• [About this exercise]:
Your task is to copy each line of the records that includes the string "screenshot".

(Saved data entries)
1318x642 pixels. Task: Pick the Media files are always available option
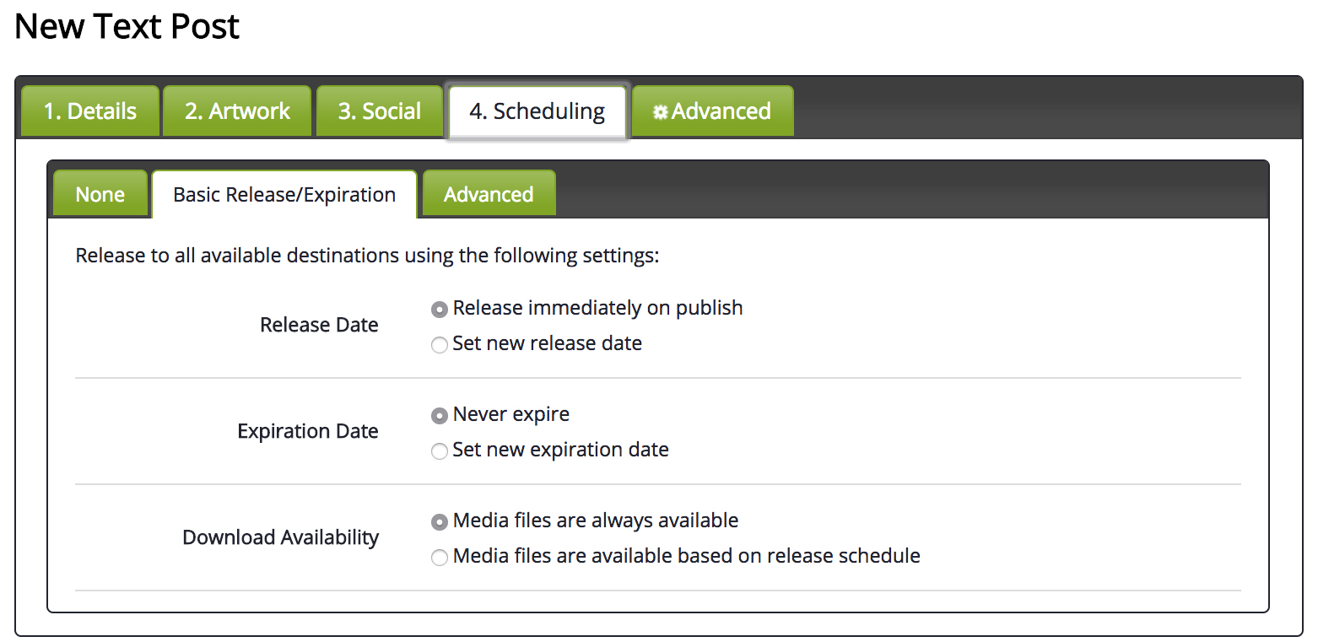tap(440, 522)
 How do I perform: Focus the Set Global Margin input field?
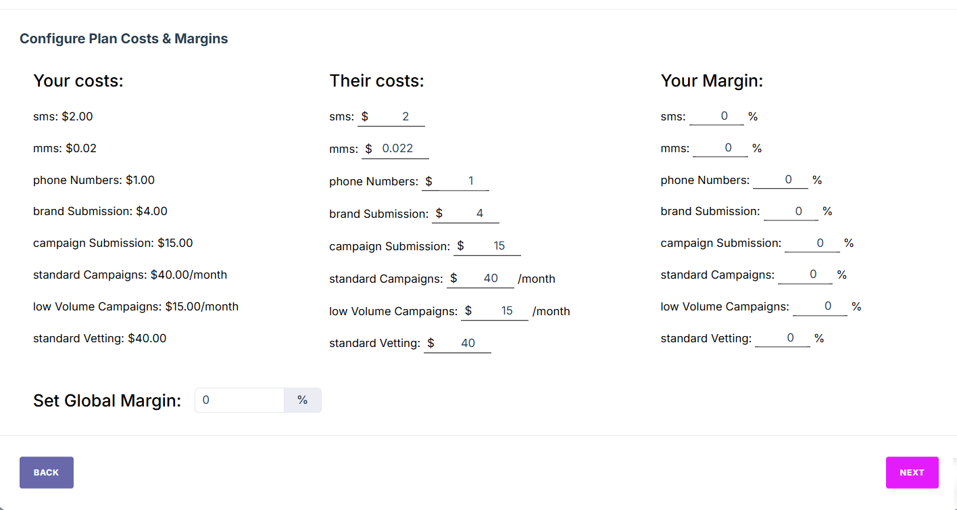click(x=239, y=400)
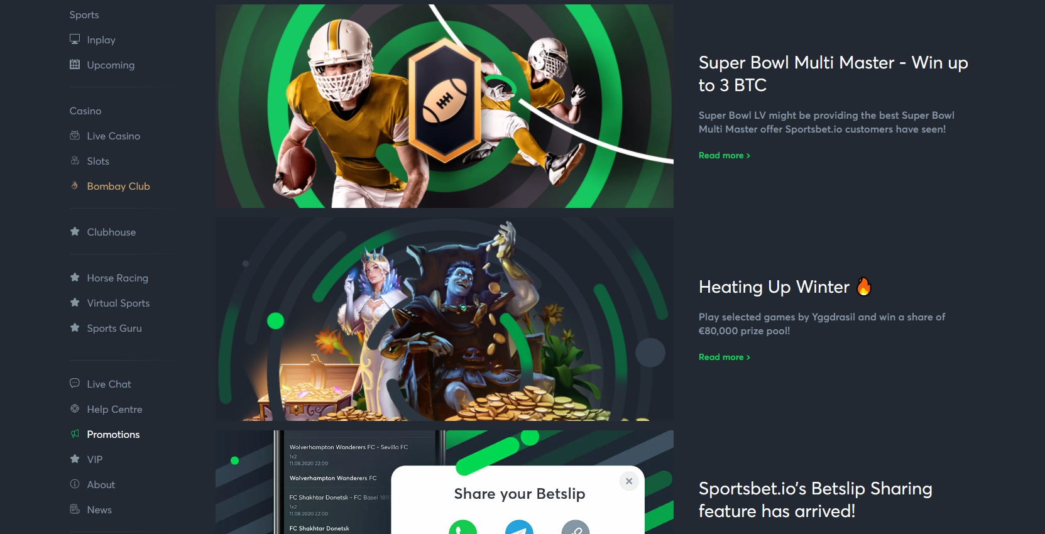Viewport: 1045px width, 534px height.
Task: Click the Clubhouse star icon
Action: pos(75,231)
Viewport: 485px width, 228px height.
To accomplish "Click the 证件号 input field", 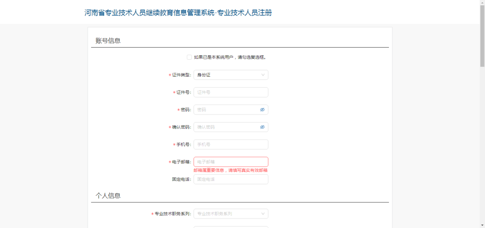I will click(x=230, y=92).
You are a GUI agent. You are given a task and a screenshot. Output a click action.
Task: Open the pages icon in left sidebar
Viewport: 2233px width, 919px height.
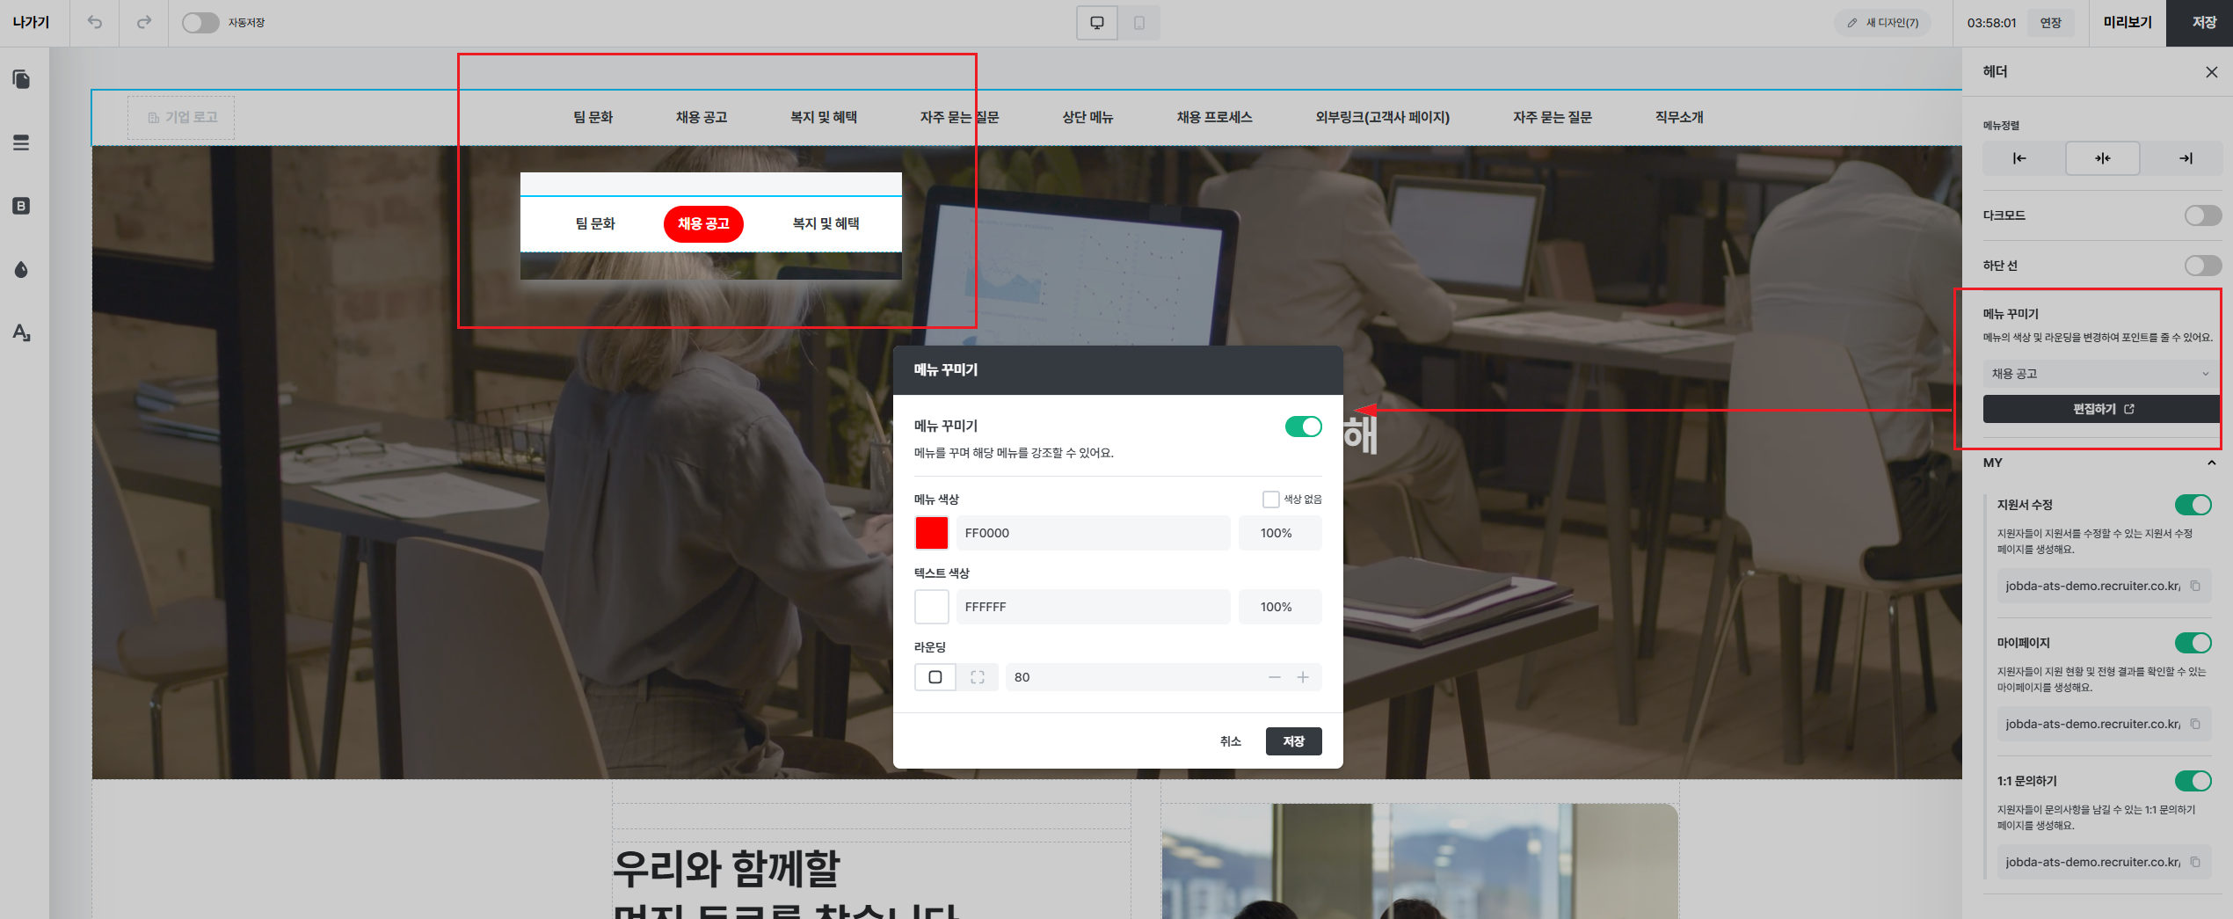[22, 79]
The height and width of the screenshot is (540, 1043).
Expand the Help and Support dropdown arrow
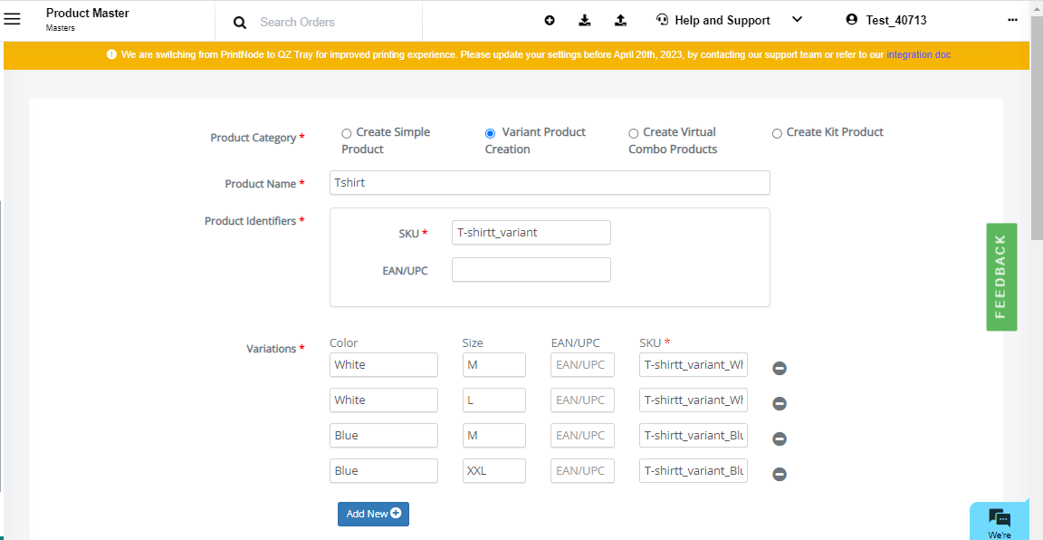797,20
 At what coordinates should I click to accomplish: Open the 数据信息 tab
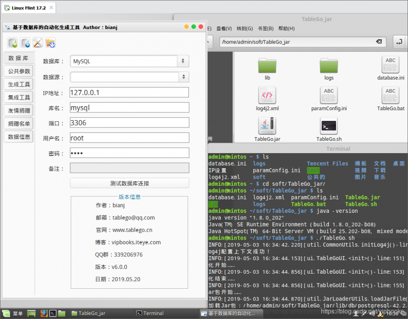pyautogui.click(x=19, y=137)
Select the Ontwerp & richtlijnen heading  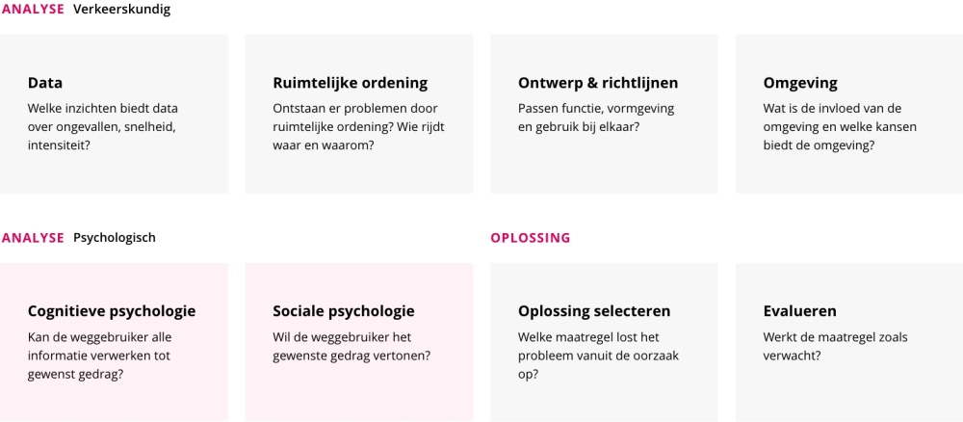coord(598,83)
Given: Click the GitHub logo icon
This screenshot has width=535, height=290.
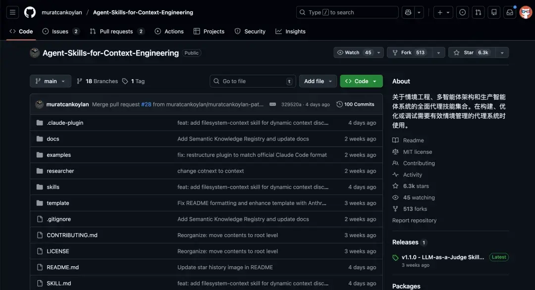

• [The answer]:
You are a GUI agent. You are given a task and a screenshot. Output a click action.
The height and width of the screenshot is (540, 1043).
This screenshot has width=535, height=290.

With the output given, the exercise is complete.